─── TEXT SECTION ───
Jewish and Goyish
A classic bit of American-Jewish humor
By Lenny Bruce
Lenny Bruce (1925-1966) is something of a patron
saint--make that rebbe--to American Jewish comedians. He's a hero and martyr to
the cause. Born Leonard Alfred Schneider, he was imprisoned on obscenity
charges, but refused to censor his act. He died at 40 of a drug overdose. In
the following piece, he takes humorous aim at the Jewish propensity to see the
world as starkly divided, often absurdly, between things that are
"Jewish" and those that are not--for the latter, self-consciously using
the term goyish, considered today a slur, though it's still used by some to
describe such culturally foreign things as bologna on white bread with
mayonnaise.
Now I neologize Jewish and
goyish.
Dig: I'm Jewish. Count
Basie's Jewish. Ray Charles is Jewish. Eddie Cantor's goyish.
─── INFORMATION PROVIDED ───
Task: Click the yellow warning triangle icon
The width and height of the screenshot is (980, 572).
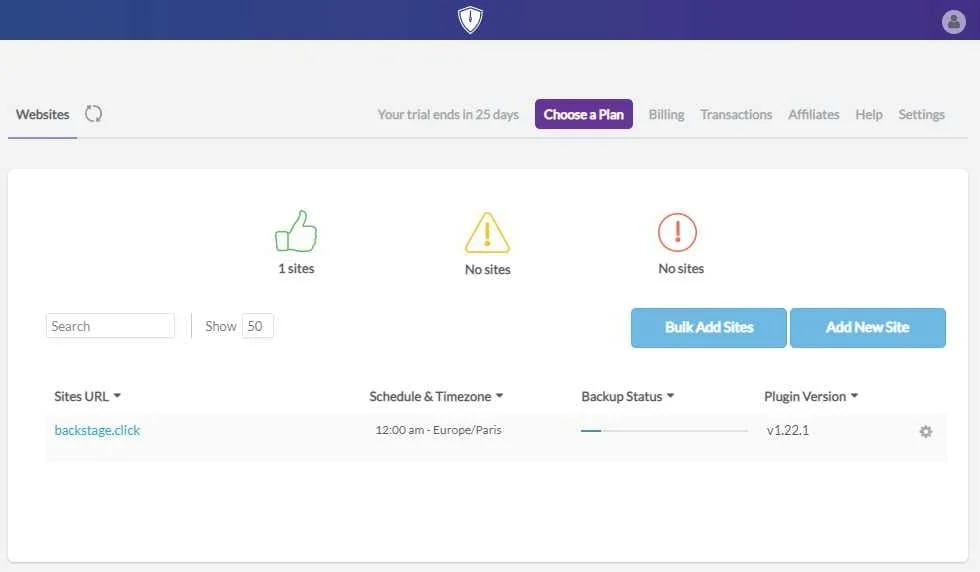Action: coord(487,233)
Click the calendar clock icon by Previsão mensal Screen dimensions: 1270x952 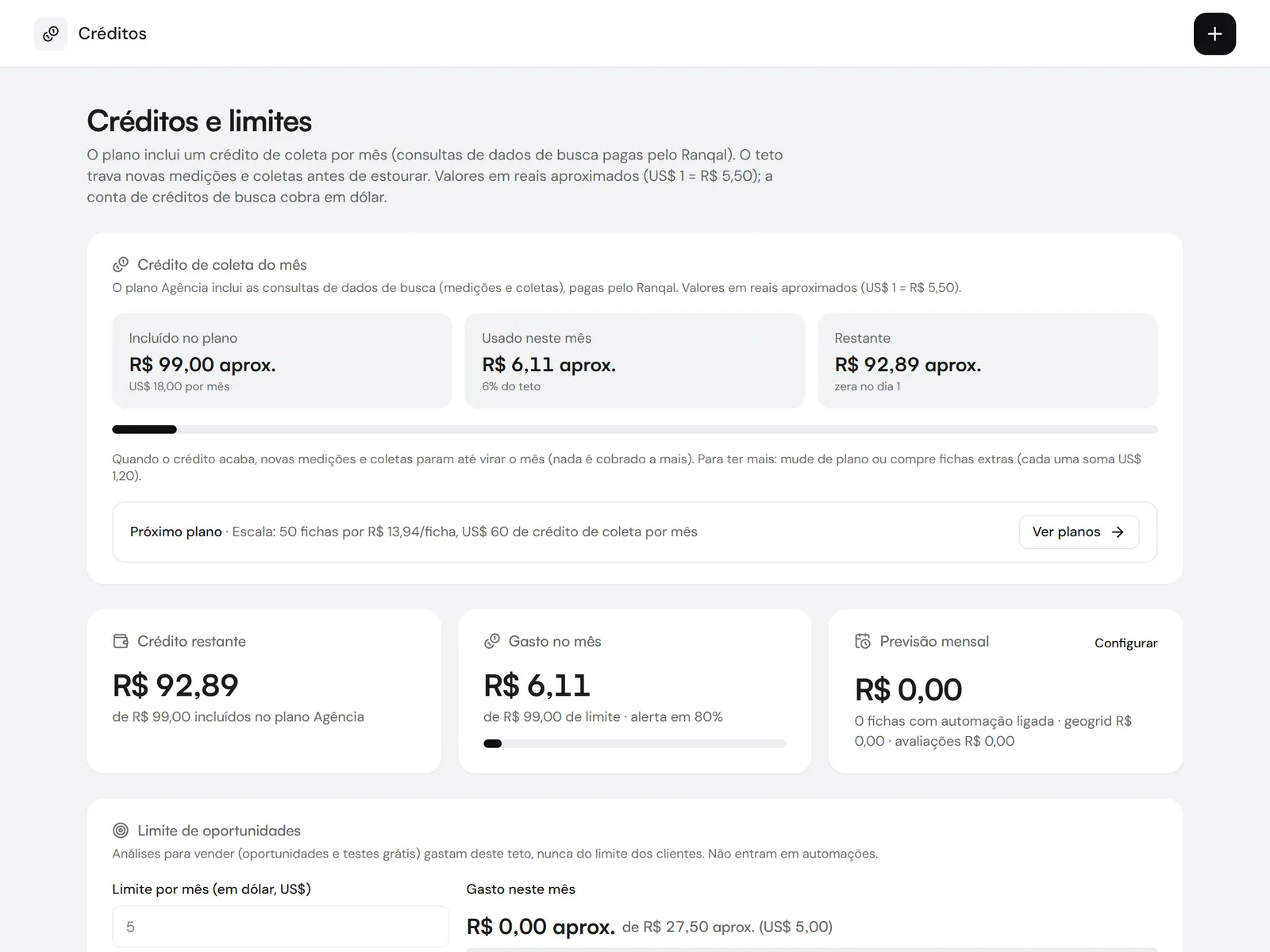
───
DIRECTION – Continue the Lenny Bruce piece on what counts as Jewish and what counts as goyish, starting right after its final line.

THE RESULT –
B'nai Brith is goyish;
Hadassah, Jewish. Marine corps--heavy
goyim, dangerous.
Kool-Aid is goyish. All Drake's cakes are goyish. Pumpernickel is Jewish, and, as
you know, white bread is very goyish. Instant potatoes--goyish. Black cherry soda's very Jewish. Macaroons
are very Jewish--very Jewish cake.
Fruit salad is Jewish. Lime jello is goyish. Lime soda is very goyish.
Trailer parks are so
goyish that Jews won't go near them. Jack Paar Show is very goyish.
Underwear is definitely
goyish. Balls are goyish. Titties are
Jewish. Mouths are Jewish.
All Italians are
Jewish. Greeks are goyish--bad sauce.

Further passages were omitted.